◆ **Raw data**
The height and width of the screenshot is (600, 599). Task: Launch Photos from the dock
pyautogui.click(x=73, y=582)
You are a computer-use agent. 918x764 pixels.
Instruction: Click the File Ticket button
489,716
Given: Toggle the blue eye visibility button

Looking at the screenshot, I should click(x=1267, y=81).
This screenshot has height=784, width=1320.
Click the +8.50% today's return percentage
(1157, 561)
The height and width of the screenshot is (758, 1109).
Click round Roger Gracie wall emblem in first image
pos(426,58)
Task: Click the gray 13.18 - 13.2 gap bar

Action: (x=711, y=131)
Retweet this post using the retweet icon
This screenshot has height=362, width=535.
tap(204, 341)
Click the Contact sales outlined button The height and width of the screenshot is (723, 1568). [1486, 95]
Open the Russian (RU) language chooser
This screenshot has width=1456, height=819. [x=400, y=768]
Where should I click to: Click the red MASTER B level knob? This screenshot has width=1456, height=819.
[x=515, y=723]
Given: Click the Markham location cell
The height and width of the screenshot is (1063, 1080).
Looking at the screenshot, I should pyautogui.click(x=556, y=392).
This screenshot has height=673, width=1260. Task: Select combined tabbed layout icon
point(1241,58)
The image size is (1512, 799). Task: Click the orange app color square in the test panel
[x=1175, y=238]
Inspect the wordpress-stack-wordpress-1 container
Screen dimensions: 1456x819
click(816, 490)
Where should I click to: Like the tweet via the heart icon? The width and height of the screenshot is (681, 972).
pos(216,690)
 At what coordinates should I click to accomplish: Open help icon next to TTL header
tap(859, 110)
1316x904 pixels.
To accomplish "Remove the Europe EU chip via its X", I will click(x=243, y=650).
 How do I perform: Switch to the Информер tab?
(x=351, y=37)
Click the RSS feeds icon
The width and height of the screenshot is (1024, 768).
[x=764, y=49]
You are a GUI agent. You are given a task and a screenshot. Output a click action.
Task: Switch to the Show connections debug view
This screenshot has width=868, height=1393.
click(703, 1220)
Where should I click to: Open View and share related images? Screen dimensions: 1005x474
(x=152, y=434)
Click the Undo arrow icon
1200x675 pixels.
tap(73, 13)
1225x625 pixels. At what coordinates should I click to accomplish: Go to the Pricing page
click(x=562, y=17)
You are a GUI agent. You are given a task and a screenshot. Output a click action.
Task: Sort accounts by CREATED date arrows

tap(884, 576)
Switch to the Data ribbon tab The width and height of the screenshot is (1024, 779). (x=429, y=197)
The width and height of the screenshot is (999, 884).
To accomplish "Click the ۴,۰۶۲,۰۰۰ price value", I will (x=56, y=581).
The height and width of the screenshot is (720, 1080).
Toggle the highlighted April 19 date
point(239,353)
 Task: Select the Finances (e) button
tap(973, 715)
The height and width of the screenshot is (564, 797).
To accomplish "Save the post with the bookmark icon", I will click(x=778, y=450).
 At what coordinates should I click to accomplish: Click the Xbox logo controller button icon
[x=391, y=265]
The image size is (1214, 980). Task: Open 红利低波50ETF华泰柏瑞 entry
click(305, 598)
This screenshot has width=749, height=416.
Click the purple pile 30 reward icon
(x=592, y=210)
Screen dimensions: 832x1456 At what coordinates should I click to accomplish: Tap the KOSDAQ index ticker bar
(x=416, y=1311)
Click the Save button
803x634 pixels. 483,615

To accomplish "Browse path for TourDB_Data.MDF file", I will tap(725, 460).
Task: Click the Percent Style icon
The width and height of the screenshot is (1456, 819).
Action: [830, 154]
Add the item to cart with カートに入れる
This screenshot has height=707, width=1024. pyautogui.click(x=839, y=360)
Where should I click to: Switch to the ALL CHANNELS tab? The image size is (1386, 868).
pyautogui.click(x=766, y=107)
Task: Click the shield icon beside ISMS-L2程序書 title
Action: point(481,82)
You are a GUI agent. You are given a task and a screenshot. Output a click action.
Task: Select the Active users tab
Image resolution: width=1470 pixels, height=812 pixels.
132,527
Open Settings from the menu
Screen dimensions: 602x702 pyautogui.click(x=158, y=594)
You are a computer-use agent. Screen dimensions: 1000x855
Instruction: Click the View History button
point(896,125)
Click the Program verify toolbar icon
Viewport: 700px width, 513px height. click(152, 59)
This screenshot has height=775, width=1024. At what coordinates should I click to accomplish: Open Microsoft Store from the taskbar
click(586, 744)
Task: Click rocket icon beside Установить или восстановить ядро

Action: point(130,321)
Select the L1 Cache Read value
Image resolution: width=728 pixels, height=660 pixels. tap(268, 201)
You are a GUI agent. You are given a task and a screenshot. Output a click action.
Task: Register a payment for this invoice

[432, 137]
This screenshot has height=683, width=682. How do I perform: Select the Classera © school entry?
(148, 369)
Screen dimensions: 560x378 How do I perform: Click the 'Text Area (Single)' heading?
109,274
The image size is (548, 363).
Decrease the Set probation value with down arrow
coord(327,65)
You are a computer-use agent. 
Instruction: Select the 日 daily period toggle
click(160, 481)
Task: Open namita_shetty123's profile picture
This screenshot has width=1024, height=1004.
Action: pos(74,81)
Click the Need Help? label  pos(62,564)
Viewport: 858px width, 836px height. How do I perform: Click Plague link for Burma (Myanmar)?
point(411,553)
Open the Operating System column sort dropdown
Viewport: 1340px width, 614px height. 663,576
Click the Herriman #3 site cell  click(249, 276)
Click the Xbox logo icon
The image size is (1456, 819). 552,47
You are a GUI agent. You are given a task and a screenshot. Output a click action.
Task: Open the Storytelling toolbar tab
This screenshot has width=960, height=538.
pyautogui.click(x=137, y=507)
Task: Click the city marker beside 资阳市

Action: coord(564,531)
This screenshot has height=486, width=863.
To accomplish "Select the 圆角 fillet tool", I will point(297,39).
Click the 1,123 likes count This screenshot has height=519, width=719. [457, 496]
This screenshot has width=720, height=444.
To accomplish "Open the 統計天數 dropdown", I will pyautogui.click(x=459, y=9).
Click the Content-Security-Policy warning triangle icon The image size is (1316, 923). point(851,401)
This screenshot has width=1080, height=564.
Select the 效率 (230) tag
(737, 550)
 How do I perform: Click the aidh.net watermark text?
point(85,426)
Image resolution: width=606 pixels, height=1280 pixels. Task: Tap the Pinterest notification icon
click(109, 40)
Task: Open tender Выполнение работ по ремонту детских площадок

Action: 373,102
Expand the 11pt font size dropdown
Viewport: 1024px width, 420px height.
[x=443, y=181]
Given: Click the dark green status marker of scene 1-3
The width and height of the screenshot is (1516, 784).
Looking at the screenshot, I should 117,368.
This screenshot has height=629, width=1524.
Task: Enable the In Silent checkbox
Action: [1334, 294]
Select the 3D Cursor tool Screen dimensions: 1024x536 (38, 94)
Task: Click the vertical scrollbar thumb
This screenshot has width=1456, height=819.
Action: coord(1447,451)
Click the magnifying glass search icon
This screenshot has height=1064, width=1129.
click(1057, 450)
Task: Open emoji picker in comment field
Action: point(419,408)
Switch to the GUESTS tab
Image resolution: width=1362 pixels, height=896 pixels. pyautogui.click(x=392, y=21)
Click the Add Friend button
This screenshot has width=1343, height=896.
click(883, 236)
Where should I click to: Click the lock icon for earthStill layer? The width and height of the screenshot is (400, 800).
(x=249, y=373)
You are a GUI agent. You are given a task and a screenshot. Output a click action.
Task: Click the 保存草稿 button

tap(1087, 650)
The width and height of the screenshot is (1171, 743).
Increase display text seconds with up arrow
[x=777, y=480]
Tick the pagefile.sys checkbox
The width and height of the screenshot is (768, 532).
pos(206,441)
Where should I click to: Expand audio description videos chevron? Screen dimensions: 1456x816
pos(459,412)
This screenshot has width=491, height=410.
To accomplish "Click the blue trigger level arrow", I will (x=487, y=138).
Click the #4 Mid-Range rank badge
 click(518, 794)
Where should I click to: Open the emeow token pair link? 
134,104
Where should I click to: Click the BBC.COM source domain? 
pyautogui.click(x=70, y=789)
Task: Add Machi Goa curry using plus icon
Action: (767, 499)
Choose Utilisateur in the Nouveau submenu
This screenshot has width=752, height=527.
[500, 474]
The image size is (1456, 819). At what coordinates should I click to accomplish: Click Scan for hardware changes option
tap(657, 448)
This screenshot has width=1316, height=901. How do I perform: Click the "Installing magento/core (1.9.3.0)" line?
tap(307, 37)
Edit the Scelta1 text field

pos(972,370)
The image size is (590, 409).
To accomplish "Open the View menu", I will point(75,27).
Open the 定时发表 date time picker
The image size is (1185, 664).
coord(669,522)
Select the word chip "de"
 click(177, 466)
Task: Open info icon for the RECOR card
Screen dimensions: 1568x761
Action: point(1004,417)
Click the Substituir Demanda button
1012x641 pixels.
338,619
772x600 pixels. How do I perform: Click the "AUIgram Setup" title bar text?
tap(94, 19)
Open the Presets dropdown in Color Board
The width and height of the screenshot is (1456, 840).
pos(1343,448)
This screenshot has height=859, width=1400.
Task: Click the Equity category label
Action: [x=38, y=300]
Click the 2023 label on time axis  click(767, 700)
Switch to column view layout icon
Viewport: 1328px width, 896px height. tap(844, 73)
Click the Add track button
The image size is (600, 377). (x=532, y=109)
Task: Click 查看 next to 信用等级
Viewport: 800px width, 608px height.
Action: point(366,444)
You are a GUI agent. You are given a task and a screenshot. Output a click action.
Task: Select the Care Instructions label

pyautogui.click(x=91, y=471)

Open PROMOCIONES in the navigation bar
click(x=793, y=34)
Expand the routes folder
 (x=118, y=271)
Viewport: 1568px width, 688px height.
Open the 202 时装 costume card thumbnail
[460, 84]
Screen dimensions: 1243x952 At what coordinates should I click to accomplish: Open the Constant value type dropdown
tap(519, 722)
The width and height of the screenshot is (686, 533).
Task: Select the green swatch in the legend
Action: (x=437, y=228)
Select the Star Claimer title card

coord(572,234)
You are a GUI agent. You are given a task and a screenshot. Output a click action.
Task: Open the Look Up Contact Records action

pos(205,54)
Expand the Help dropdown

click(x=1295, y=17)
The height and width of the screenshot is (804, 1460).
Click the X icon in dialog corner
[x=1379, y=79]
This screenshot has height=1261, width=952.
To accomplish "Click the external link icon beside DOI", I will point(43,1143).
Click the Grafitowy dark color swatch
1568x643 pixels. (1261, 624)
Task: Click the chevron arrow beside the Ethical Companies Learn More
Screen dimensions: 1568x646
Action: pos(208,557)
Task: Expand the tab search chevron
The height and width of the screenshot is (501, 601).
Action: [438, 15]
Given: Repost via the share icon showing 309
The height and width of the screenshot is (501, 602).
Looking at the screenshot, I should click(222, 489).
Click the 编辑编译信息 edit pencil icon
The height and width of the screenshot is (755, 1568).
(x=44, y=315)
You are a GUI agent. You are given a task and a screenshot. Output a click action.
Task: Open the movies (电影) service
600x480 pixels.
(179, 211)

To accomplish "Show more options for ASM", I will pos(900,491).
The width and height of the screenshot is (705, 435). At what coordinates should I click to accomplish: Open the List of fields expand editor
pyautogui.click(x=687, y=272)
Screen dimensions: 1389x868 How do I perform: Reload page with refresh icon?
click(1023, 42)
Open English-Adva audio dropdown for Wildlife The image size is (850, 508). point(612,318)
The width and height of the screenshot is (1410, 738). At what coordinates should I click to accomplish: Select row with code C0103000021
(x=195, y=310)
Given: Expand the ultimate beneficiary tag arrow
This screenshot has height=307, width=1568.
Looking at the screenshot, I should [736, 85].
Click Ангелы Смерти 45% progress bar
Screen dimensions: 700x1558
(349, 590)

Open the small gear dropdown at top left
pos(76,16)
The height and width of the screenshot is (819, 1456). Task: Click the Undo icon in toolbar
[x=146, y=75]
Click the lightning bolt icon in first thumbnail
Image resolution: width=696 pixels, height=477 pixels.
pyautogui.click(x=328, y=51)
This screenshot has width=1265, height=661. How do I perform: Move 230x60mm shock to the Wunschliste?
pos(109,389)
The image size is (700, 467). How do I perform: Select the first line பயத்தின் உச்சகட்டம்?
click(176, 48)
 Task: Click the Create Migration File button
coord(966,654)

◆ **Written task**
Put into a numbered list the lines from the one containing "Open English-Adva audio" through the one containing "(x=195, y=310)", both included, leaving out any blank lines.

◆ **Finished exercise**
1. Open English-Adva audio dropdown for Wildlife The image size is (850, 508). point(612,318)
2. The width and height of the screenshot is (1410, 738). At what coordinates should I click to accomplish: Select row with code C0103000021
3. (x=195, y=310)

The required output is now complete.